獲取POST參數和頭文件

Question

我有一個RESTFul API服務，我想在POST請求中獲取參數（和頭文件）。有沒有關於它的信息在http://www.playframework.com/documentation/2.1.x/ScalaRouting

通過說，我有RESTFul API服務，我的意思是沒有查看頁面中。

我如何做到這一點？

Answer 1

這是因爲你想要的是Actions。

// param is provided by the routes. 
def myApiCall(param:String) = Action { request => 
    // do what you want with param 
    // there are some of the methods of request: 
    request.headers 
    request.queryString 
    Ok("") // probably there is an Ok with a better representation of empty.

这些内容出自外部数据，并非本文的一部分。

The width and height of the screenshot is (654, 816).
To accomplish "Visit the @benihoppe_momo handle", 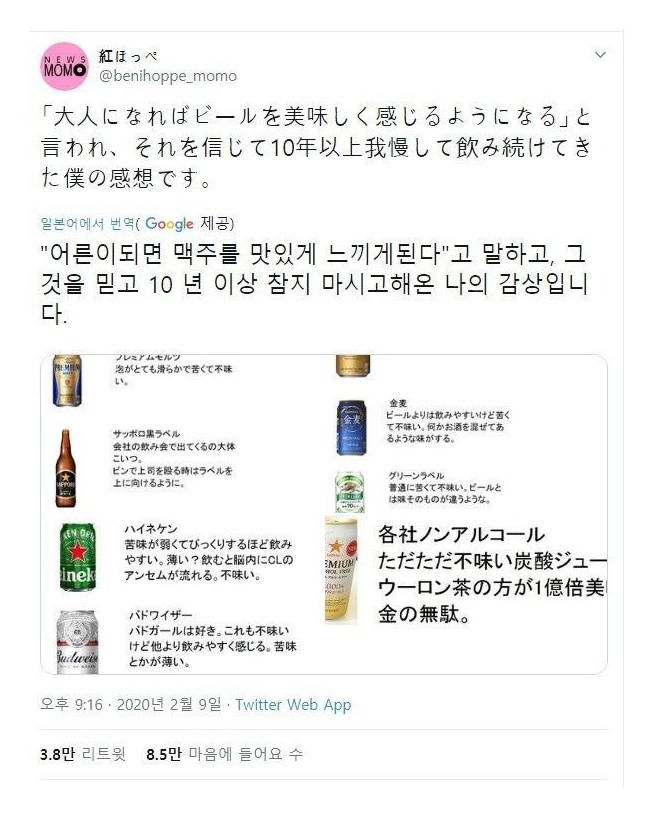I will click(168, 76).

But it will give you a status 200 anyways... 
} 

更多Request

或者，如果你只是想PARAM：

def myApiCall(param:String) = Action { 
    //stuff with param 
    Ok("...") 
} 

對於這兩種情況的路線將如下所示：

POST /myapicall/:param WhateverClass.myApiCall(param) 

• 公告：更名myApiClass到myApiCall，它是ori ginal意圖。

Answer 2

這裏是一個小例子：

在路線：

GET  /user/:name  controllers.Application.getUserInfo(name) 

在Application.scala

object Application extends Controller { 

import play.api.libs.json._ 
import scala.reflect.runtime.universe._ 

/** 
    * Generates a Json String of the parameters. 
    * For example doing getJson(("status" -> "success")) returns you a Json String: 
    * """ 
    * { 
    * "status" : "success" 
    * } 
    */ 
def getJson[T: Writes](pairs: (String, T)*): String = { 
    val i = pairs.map { case (x, y) => (x -> (y: Json.JsValueWrapper)) } 
    Json.obj(i: _*).toString 
    } 

def getUserInfo(name:String) = Action{ implicit request => 
    val user = //get User object of name 
    Ok(getJson(("firstName" -> user.firstName),("lastName" -> user.lastName))) 
} 
//Directly calling Json.obj(("firstName" -> user.firstName),("lastName" -> user.lastName)).toString() will also do. getJson is used to make it more readable.